CW: You can say today’s taxpayers aren’t paying directly for the stadium, but it will be taxes generated through that development that will pay roughly two-thirds of the debt service.

ZIMBALIST: Correct.

CW: If there’s an economic rationale for that kind of development – hotels and apartments — wouldn’t it have happened anyway? Then we’d be looking at all that tax money going into the city coffers and not toward paying the debt service on the stadium.
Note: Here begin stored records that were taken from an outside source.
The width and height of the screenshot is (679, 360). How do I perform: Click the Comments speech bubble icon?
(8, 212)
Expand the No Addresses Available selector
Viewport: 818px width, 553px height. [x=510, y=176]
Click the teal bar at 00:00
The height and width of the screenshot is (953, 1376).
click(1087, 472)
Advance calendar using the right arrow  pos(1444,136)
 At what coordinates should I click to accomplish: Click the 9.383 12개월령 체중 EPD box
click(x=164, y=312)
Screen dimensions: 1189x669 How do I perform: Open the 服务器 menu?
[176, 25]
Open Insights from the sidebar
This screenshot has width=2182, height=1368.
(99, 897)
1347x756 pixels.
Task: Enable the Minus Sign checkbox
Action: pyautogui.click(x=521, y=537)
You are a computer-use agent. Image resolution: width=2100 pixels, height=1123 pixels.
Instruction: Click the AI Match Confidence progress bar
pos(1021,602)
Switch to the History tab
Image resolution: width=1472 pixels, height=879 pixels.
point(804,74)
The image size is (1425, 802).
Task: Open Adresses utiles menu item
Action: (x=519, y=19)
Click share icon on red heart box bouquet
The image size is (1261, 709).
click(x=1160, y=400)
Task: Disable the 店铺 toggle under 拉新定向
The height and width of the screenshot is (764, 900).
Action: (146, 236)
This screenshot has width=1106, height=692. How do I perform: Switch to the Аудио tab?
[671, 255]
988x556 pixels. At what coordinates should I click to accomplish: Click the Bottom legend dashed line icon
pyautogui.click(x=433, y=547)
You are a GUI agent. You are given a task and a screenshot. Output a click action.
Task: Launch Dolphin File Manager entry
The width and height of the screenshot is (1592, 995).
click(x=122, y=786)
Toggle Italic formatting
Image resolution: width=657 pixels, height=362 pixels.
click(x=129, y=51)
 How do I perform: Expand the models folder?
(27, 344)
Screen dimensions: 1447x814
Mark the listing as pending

ZIMBALIST: This is land that has sat fallow for 20 years and it’s close to City Hall in downtown. And Denis Dowdle of Madison Properties, who’s a very successful land developer in eastern Massachusetts, was looking at this property and he was thinking about making a small investment in the property. He hadn’t. He hadn’t entered discussions to buy the land yet. He hadn’t laid out what his plans would have been. And he says today that if there were no baseball team coming, that he probably would have gone ahead eventually and done a smaller development. But whether that would have happened and happened by the year 2021 or by the year 2028 or some other year is not something that he knew beforehand and it would’ve been a much smaller investment. The question you’re asking is, wouldn’t it have been developed eventually anyway? Sure. So other than Denis Dowdle, somebody else would have come along and there would have been development there.  So the result of having the stadium and the team is that the investment and the development is happening much more rapidly and it’s happening on a larger scale. What you’d presumably want to do if you were just making a strict economic calculus is try to estimate how much time it would have taken for that development to come along, and what kind of incentives you would have had to give to have that development. We’re giving incentives to the team, obviously, and we’re giving incentives to Dowdle. If you want to get a commercial developer to build office space or to build hotels or to build residences, you’ve got to give them tax incentives. So there would have been a cost to the city also in those instances.